Las mujeres tienden a pensar en que un hombre ha resultado satisfecho por el mero hecho de correrse durante el sexo, pero en realidad para un hombre el mero hecho de correrse no tiene ningún tipo de validez. Los hombres (casi) siempre nos corremos. Eso no es indicativo de nada. Para mí también ha sido una mierda de polvo, es lo que quiero decir, aunque ella piense que ha sido por culpa mía. El hecho de que me haya corrido ridículamente rápido no es un indicativo de que estaba disfrutando sobremanera del teje-maneje. En realidad, no es un indicativo de nada. Ha ocurrido. Estoy rayado. Estoy nervioso. Estoy triste. Supongo que en realidad no quería echar ese polvo. Bueno, ha pasado, joder. 

Y ahora ella espera que yo ponga algún tipo de solución al asunto y en realidad yo lo único que quiero es que se pire y me deje en paz, recreándome en mi miseria y soledad otra tarde de agosto. No sé por qué cojones he pensado que follar con una completa desconocida que me da exactamente igual iba a ser mejor que pasarme la tarde haciéndome pajas e intentando conseguir el platino del Bloodborne, pero no lo es. No lo es en absoluto, vaya un pijo. Tampoco está siendo exactamente terapéutico, pero me imagino que eso es algo que debería decidir a posteriori. 

«Solo hay una forma de hacer que se vaya, Javi», vuelvo a pensar en tercera persona. A veces en la vida hay que apretarse los machos y salir a la arena escupiendo al puto suelo, aunque sea sangre lo que uno espute y su ex no agite pañuelos en la grada si no las bragas a miles de kilómetros de distancia. Así que basta de metáforas taurinas, pienso mientras le quito la sábana de encima a Natalia y me tumbo con la cabeza entre sus piernas, y a la faena. Mierda. 

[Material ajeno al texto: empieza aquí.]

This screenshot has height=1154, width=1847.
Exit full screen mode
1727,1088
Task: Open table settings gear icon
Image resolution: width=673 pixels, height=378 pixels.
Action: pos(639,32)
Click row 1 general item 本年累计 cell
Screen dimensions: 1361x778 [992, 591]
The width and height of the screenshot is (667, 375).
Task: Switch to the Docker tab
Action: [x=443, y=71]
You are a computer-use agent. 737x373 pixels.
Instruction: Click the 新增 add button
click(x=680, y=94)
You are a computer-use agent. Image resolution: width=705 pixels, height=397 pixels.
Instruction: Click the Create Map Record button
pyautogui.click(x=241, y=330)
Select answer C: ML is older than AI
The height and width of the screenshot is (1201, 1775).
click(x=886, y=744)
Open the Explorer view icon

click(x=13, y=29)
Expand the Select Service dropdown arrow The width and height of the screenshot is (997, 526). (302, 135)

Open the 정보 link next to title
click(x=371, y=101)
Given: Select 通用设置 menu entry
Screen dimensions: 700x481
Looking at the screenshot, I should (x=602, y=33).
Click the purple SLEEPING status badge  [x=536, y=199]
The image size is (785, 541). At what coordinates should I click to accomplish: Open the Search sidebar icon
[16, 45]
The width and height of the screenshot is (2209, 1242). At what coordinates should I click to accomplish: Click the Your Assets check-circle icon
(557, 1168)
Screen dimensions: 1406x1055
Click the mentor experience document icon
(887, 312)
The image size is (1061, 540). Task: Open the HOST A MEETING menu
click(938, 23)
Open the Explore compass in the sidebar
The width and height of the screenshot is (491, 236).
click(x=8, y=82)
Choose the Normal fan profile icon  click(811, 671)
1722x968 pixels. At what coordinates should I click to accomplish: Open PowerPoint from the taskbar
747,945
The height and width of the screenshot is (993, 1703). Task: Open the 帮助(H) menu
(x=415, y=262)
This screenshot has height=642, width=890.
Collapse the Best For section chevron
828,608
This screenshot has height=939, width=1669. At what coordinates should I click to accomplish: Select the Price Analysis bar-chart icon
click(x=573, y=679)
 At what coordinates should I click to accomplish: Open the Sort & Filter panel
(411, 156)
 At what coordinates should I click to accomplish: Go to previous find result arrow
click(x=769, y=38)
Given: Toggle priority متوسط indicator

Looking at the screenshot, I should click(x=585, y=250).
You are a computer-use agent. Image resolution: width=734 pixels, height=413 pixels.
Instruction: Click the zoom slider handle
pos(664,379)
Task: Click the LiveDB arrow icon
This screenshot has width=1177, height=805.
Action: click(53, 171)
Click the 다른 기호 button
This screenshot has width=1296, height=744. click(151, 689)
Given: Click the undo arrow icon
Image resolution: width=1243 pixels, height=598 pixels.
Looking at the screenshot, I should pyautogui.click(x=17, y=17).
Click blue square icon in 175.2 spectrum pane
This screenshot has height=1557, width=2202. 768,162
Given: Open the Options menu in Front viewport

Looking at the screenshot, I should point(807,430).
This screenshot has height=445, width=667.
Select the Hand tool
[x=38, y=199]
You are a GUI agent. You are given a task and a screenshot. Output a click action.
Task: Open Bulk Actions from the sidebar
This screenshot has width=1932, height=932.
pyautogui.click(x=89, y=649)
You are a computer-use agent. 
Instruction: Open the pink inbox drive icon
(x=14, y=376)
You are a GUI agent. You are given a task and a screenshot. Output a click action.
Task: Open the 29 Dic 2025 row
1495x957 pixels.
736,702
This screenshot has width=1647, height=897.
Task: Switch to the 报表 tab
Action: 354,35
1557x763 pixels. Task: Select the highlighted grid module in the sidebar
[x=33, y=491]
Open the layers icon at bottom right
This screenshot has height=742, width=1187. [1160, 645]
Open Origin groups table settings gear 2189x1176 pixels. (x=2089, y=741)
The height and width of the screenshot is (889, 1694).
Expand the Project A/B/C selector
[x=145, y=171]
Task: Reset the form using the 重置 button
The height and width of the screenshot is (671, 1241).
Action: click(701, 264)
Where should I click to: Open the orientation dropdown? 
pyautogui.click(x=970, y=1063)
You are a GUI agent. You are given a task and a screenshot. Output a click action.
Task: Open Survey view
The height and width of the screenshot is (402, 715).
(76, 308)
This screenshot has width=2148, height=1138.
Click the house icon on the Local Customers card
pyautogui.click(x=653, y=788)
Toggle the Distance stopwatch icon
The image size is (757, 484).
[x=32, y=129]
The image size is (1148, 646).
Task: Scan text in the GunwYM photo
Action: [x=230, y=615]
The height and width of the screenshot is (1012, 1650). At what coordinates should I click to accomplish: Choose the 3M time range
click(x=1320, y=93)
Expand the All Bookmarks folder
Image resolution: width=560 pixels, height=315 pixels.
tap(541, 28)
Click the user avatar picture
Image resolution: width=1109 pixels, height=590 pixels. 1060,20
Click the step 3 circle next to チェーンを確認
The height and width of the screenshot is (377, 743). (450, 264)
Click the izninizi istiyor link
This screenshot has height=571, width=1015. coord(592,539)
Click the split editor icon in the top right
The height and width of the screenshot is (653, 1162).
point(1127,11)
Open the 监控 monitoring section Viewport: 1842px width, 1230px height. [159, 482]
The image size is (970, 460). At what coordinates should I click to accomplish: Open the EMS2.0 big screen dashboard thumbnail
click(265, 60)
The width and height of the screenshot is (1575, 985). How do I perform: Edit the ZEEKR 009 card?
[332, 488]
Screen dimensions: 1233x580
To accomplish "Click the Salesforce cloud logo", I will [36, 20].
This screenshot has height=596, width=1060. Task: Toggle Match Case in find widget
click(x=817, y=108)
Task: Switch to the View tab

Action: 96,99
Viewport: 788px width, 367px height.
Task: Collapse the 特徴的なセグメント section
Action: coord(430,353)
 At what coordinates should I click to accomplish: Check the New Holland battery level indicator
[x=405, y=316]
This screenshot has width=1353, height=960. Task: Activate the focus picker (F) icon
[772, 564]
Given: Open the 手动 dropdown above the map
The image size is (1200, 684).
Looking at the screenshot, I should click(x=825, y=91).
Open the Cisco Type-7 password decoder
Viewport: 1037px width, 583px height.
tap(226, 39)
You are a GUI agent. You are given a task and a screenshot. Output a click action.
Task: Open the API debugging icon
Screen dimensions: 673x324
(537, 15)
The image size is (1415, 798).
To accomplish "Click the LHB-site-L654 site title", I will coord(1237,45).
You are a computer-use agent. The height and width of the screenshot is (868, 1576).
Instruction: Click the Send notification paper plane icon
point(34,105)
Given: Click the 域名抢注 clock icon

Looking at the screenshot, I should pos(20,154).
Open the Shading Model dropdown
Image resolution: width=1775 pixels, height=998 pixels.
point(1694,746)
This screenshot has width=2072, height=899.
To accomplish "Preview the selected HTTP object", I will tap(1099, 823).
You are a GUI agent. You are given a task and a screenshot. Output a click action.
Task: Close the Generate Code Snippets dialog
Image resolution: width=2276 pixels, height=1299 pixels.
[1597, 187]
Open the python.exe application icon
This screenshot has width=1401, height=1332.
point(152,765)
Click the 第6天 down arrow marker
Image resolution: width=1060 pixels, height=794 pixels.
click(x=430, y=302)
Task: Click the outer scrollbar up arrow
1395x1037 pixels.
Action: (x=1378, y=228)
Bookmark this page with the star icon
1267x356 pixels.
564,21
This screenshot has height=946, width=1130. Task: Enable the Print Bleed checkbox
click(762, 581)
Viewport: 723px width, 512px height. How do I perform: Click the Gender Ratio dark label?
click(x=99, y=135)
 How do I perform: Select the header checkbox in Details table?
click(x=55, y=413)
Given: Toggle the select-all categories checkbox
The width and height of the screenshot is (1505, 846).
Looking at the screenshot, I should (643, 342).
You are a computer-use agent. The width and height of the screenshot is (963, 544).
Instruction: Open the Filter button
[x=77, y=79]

Cuando todo acaba, tras una cantidad innecesaria (para mí entender) de peticiones de ‘pégame’, de sobeteos en la cara (que no sé muy bien cómo comulgan con lo otro, la verdad) y de anuncios a los cuatro vientos de que ya viene (además casi que desde cinco minutos antes, como si fuese un jodido tren), consigo cortar oreja sin ganas. Joder, otra que se me escapa. Así, sudoroso y jadeante, echado en la cama, ella se me abraza al pecho y, mirando al techo, me doy cuenta de que la solución va a ser peor. No piensa irse. Al menos no de momento. Joder. Necesito salir al balcón a echar un piti, a ver si de verdad acabo ardiendo, o me caigo, o al puto narrador de esta historia (sea quien coño sea) le da por aliviar este sufrimiento sin sentido que experimento de alguna forma.